## Saved entries
- - - - - - -
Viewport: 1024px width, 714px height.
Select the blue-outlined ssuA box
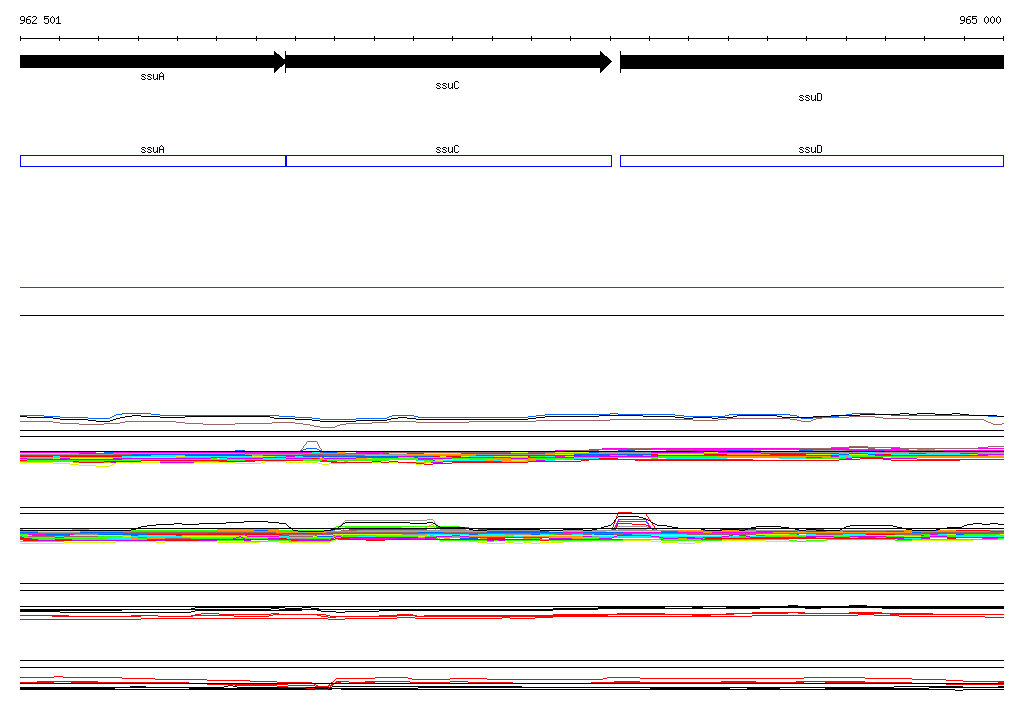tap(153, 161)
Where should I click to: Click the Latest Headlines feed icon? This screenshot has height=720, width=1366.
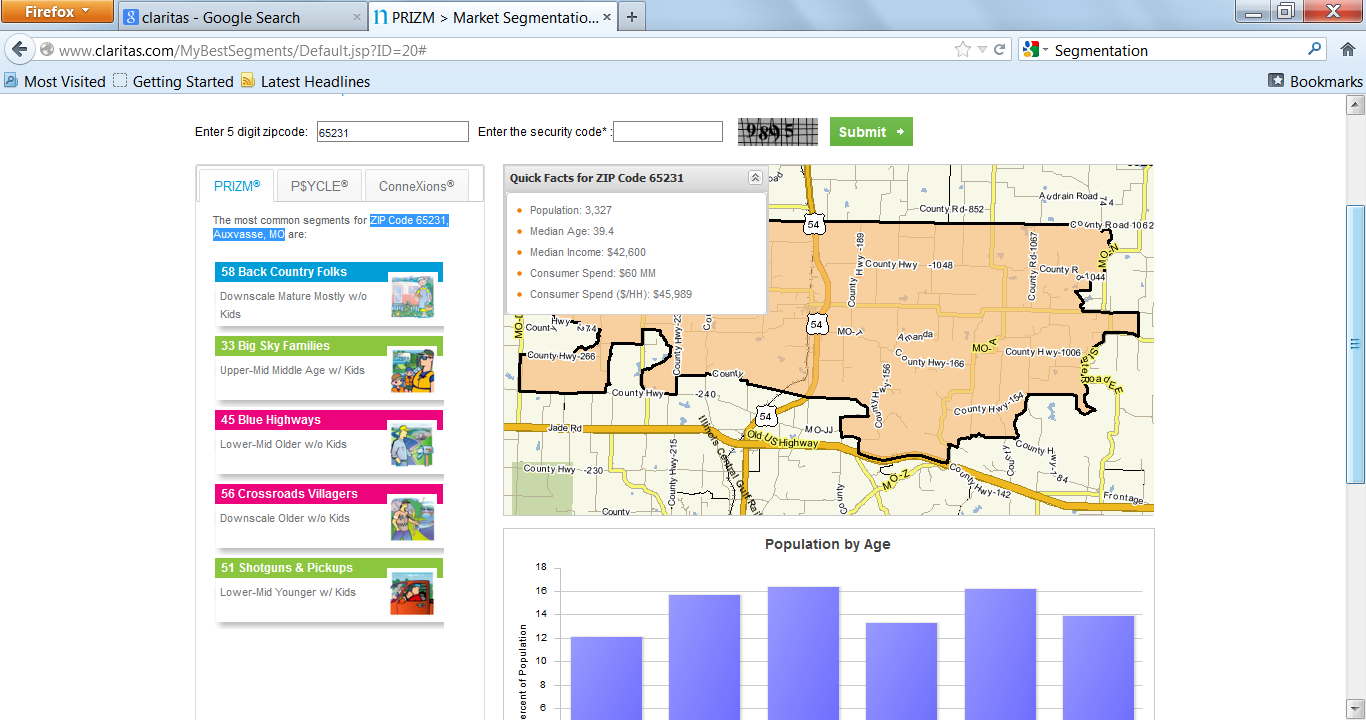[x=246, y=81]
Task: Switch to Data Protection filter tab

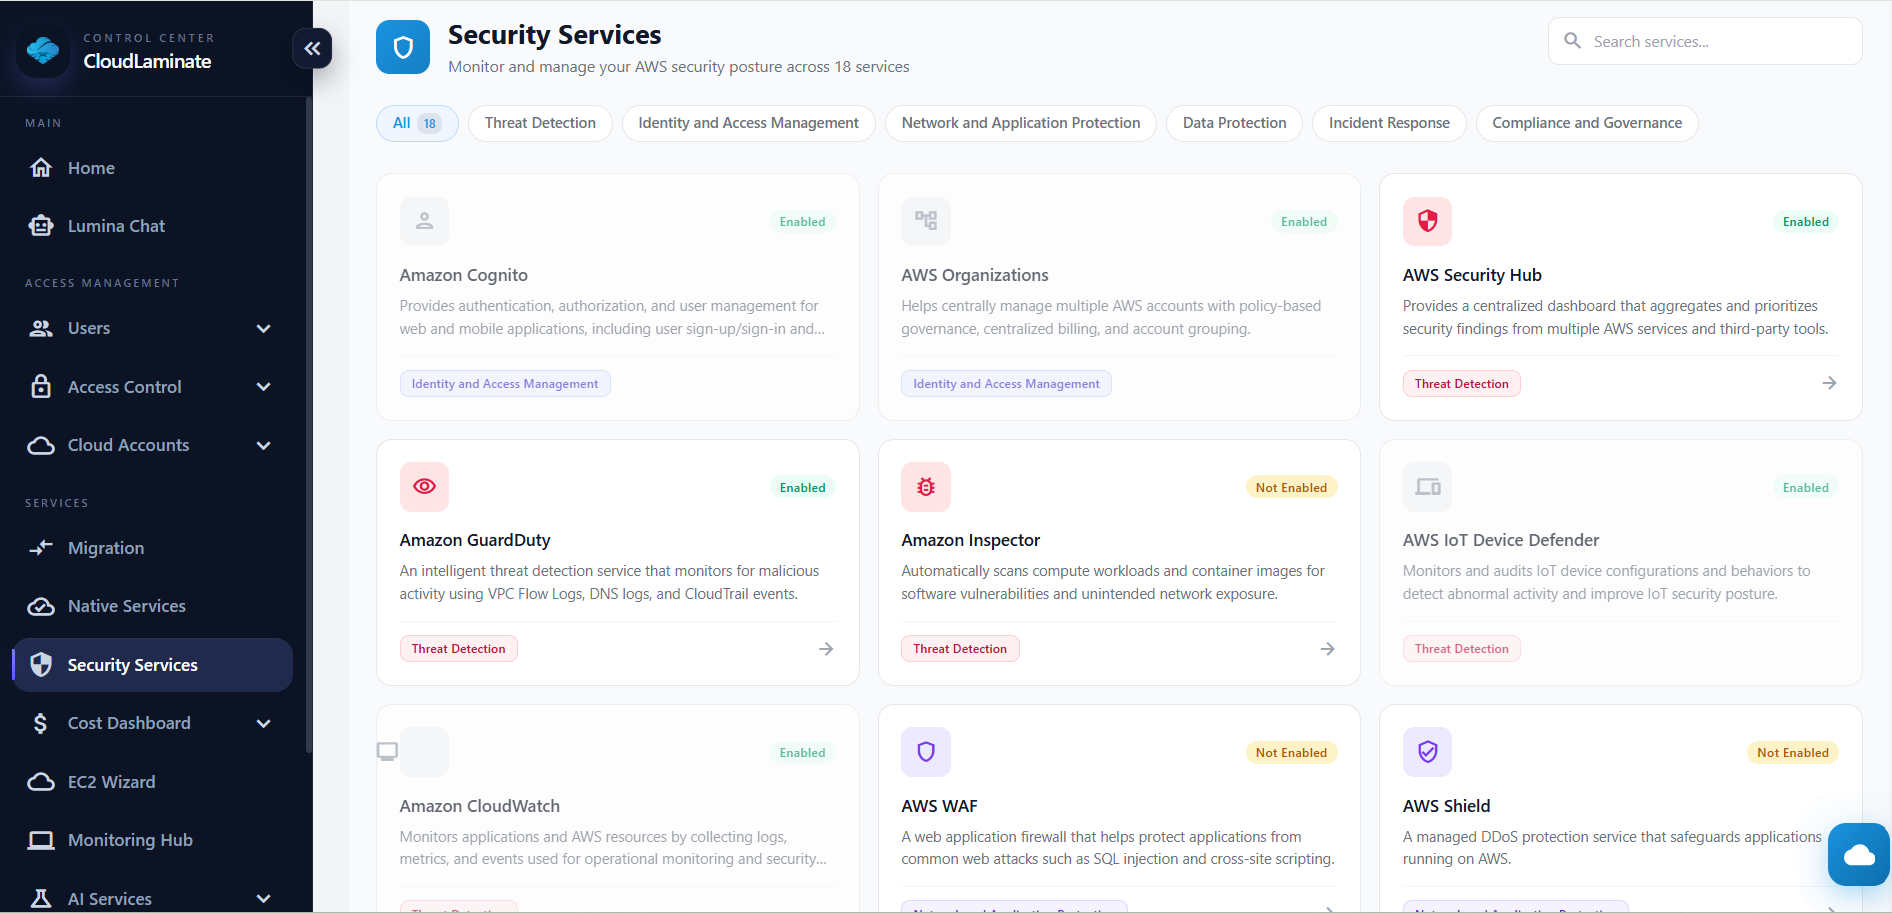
- - - - - - -
## Exercise aim
Every line from the one with "Where should I" to the end of the records above should be restated word for word, and no picture belongs in the copy.

## Written answer
Where should I click to: Click the Latest Headlines feed icon? This screenshot has height=720, width=1366.
[x=246, y=81]
Task: Switch to Data Protection filter tab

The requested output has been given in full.